3. Initializer Agent Pattern (Anthropic)
Use a different prompt for the first context window versus subsequent ones. The initializer agent acts as a boot sequence — it reads the repository, understands the task, creates a plan file, then hands off to the "worker" agent that actually executes. This is equivalent to BIOS → OS boot → application launch.
4. Attention-Aware Placement
LLMs attend differently to different positions in context. Manus exploits this with their todo.md pattern — the task list is constantly rewritten to stay at the end of the context window, where recency bias keeps it most salient. Instructions at the beginning benefit from primacy effects. The dead zone is the middle.
The anti-patterns:
- Monolithic instruction files: Rot instantly, crowd out the task, provide non-guidance.

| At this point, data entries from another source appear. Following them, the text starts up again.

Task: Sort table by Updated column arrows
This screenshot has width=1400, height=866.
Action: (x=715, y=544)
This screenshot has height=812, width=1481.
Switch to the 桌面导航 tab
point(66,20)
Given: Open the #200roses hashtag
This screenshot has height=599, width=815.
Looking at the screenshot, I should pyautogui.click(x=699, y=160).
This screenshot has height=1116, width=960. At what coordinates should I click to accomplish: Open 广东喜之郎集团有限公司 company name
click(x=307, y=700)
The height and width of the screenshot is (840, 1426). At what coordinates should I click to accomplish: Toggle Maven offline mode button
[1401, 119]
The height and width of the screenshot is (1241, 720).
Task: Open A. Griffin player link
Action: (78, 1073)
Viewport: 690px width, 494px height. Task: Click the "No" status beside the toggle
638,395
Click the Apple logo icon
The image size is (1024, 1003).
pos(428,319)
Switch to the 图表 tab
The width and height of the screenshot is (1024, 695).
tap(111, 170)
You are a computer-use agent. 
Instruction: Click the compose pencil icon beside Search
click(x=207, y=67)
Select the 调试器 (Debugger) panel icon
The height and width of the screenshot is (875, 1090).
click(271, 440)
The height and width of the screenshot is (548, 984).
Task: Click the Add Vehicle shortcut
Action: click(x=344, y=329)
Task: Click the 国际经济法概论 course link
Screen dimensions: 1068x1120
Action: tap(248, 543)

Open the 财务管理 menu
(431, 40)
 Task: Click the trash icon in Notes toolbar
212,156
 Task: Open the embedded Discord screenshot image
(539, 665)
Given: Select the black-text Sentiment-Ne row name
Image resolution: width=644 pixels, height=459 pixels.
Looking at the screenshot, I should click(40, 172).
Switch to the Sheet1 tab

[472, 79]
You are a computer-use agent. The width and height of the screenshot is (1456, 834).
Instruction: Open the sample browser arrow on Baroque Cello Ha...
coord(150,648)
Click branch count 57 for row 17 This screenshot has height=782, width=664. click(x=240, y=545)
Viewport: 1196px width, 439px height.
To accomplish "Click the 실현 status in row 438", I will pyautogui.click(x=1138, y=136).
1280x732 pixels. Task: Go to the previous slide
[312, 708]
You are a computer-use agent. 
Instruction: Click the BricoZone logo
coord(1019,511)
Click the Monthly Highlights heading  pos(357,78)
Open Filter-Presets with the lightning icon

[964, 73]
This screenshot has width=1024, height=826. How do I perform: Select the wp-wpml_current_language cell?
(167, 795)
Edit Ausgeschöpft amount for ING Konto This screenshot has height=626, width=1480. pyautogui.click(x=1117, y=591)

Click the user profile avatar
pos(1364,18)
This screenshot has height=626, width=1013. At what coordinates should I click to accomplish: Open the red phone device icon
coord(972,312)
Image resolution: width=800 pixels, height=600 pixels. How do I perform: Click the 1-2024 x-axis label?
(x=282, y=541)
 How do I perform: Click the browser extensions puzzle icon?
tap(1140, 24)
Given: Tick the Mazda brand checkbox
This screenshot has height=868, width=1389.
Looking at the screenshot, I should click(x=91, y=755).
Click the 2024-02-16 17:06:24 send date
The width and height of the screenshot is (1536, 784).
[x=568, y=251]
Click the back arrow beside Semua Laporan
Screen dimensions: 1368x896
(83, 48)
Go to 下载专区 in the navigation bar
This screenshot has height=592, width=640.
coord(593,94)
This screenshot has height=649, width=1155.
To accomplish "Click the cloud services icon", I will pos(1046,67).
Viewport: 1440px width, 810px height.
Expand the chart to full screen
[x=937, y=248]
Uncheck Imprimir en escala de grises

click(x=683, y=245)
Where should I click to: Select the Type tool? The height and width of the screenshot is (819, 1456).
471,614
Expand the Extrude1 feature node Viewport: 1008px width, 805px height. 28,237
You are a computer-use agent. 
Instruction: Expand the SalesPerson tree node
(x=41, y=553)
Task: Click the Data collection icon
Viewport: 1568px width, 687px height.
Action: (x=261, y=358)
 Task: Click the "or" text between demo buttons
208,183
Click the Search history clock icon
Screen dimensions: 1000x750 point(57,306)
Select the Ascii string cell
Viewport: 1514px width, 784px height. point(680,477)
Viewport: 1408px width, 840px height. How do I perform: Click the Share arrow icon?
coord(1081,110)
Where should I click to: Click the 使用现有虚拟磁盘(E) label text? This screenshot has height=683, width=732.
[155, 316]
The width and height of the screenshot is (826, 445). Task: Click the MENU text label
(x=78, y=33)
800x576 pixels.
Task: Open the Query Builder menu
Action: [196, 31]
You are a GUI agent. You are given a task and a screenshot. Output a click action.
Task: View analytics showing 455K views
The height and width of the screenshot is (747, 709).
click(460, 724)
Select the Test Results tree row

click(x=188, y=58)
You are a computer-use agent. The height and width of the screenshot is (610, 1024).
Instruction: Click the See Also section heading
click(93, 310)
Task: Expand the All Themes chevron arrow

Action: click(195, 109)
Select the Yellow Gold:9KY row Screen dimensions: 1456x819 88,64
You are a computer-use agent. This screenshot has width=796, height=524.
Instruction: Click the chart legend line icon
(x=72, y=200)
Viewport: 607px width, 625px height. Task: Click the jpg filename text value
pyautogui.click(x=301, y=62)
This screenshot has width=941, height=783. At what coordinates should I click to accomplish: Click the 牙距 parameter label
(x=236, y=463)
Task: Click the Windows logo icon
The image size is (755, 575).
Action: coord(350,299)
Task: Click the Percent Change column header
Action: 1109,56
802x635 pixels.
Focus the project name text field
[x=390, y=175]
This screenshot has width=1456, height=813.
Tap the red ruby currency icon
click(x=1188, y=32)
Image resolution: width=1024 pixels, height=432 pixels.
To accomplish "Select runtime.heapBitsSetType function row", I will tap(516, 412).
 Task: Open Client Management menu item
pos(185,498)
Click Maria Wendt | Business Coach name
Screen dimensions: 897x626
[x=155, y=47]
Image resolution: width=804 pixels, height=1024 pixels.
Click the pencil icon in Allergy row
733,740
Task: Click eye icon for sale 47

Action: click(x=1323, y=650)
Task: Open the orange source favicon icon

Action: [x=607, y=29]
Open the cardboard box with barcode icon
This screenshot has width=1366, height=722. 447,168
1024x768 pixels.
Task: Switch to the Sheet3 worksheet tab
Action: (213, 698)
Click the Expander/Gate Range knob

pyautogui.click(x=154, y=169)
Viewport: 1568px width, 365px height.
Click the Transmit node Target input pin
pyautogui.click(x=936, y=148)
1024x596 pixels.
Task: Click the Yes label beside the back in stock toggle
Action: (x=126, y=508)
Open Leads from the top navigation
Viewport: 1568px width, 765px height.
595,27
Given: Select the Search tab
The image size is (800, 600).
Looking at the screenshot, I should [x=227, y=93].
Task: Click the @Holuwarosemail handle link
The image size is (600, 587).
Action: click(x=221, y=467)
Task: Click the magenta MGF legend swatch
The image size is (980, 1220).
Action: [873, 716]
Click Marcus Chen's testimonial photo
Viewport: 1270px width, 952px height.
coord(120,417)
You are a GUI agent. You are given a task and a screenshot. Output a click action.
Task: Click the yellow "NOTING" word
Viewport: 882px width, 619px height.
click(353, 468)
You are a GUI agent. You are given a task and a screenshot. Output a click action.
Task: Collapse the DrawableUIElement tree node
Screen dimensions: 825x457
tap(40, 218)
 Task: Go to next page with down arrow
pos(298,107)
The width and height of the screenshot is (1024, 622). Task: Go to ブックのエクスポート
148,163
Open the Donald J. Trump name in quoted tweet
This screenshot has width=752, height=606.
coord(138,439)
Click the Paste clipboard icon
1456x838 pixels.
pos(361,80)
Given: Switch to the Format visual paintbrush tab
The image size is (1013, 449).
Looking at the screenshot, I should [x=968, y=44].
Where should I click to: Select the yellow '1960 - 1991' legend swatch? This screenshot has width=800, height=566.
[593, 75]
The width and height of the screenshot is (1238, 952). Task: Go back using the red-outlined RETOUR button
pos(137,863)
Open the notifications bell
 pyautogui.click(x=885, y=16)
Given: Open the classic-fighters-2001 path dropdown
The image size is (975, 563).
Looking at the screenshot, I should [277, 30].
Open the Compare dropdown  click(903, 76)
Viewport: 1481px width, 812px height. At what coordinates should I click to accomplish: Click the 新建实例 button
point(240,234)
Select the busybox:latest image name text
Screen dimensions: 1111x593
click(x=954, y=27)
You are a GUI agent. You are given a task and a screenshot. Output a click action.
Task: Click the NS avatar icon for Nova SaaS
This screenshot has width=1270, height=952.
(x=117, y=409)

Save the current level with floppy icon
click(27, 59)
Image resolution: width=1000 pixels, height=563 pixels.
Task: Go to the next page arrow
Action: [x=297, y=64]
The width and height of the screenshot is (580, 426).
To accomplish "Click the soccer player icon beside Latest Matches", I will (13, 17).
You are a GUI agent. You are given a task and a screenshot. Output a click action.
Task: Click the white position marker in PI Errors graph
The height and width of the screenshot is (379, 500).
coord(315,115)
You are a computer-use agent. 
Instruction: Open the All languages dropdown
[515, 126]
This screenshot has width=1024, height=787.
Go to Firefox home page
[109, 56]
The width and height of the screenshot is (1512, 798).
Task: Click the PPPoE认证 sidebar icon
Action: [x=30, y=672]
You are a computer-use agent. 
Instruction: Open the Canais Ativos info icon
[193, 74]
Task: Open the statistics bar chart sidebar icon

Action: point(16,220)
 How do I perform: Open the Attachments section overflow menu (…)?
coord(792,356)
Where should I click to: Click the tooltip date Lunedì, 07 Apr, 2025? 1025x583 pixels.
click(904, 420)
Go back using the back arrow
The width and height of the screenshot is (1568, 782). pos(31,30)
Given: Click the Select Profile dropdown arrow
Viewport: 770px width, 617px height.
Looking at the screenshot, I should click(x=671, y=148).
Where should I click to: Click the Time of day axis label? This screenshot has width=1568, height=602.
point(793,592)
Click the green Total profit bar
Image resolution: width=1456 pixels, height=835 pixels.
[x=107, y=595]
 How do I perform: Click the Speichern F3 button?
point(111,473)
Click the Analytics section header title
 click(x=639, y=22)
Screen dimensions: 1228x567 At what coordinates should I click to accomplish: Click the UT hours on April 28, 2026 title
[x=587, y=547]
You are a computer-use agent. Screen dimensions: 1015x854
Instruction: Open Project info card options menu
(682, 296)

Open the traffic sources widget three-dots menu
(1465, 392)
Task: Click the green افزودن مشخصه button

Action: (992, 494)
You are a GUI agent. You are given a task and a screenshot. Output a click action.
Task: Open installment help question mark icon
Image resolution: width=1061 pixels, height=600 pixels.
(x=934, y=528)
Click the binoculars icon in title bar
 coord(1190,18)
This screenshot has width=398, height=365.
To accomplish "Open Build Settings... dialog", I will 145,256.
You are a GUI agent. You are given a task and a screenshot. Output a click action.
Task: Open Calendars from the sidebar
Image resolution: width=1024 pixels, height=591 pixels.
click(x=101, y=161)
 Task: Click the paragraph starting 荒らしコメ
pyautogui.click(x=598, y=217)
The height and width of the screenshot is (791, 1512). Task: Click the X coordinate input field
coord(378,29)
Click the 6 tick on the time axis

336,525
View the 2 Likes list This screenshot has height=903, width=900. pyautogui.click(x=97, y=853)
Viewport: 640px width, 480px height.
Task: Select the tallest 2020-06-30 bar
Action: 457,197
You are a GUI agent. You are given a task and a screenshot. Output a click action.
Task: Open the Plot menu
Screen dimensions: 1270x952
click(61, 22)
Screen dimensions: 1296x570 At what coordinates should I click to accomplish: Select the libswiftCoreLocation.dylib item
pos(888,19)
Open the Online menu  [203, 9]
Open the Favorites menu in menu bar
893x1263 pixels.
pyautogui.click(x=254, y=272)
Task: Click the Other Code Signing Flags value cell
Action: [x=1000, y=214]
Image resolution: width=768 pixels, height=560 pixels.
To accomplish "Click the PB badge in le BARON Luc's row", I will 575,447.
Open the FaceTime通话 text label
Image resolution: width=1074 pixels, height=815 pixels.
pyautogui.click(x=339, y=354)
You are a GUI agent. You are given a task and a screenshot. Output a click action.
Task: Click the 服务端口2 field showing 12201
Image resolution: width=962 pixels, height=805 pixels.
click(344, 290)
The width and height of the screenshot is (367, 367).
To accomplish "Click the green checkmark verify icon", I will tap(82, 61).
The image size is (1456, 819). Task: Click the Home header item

- Context pollution: Loading irrelevant information "just in case" — every token has an opportunity cost.
- Few-shot self-repetition: Agents that see their own prior outputs start copying patterns rather than reasoning fresh.
- Context debt: Ambiguous, contradictory, or outdated agent instructions that accumulate over time. This is the equivalent of technical debt but for agent configuration.
Pillar 3: Memory Management
What it solves: LLMs are stateless. Every API call starts from zero. Memory gives agents continuity across sessions.
The three memory tiers:
| Tier | Scope | Implementation | Example |
|---|---|---|---|
| Working memory | Current task | The active context window | "I'm currently debugging the login form" |
| Session memory | Current session, survives context compaction | File-based checkpoints (claude-progress.txt, todo.md) | "I've completed steps 1-3, step 4 is in progress" |
| Long-term memory | Cross-session, persistent | Vector databases, LangGraph Store, filesystem | "This user prefers TypeScript, their API key is stored at ~/.config" |
File-based memory dominates in practice:
- Anthropic:
claude-progress.txt— structured log enabling session handoff. When a context window fills, the next session reads this file to reconstruct state. - OpenAI Codex:
AGENTS.md+docs/exec-plans/active/— execution plans with progress and decision logs, versioned in git. - Manus:
todo.md— constantly rewritten task list that serves as both memory and attention anchor. - OpenClaw: All state stored as Markdown/YAML files on local disk. Memory is literally files.
Why file-based > vector DB for most agent memory:
Vector databases excel at semantic search across large corpora. But most agent memory is structured, recent, and task-specific — closer to a scratchpad than a knowledge base. Files are inspectable, diffable, version-controllable, and trivially readable by the agent. The overhead of embedding, indexing, and querying a vector store is often worse than just reading a well-organized file.
Where vector search does matter: Long-term memory across many sessions (e.g., "what did the user tell me about their preferences 3 weeks ago?"), and retrieval over large codebases (finding the right file in a 10,000-file repo).
Pillar 4: Model Routing
What it solves: No single model is optimal for all tasks. Routing sends easy tasks to cheap models and hard tasks to expensive ones.
The routing hierarchy:
1User intent → Task classification
2 │
3 ┌─────────┼──────────┐
4 ▼ ▼ ▼
5 Simple Medium Complex
6 (Haiku) (Sonnet) (Opus)
7 ~$0.25 ~$3.00 ~$15.00
8 per 1M per 1M per 1MWhat a production router handles:
- Task-to-model mapping: "Reformatting this JSON → Haiku. Designing the API architecture → Opus."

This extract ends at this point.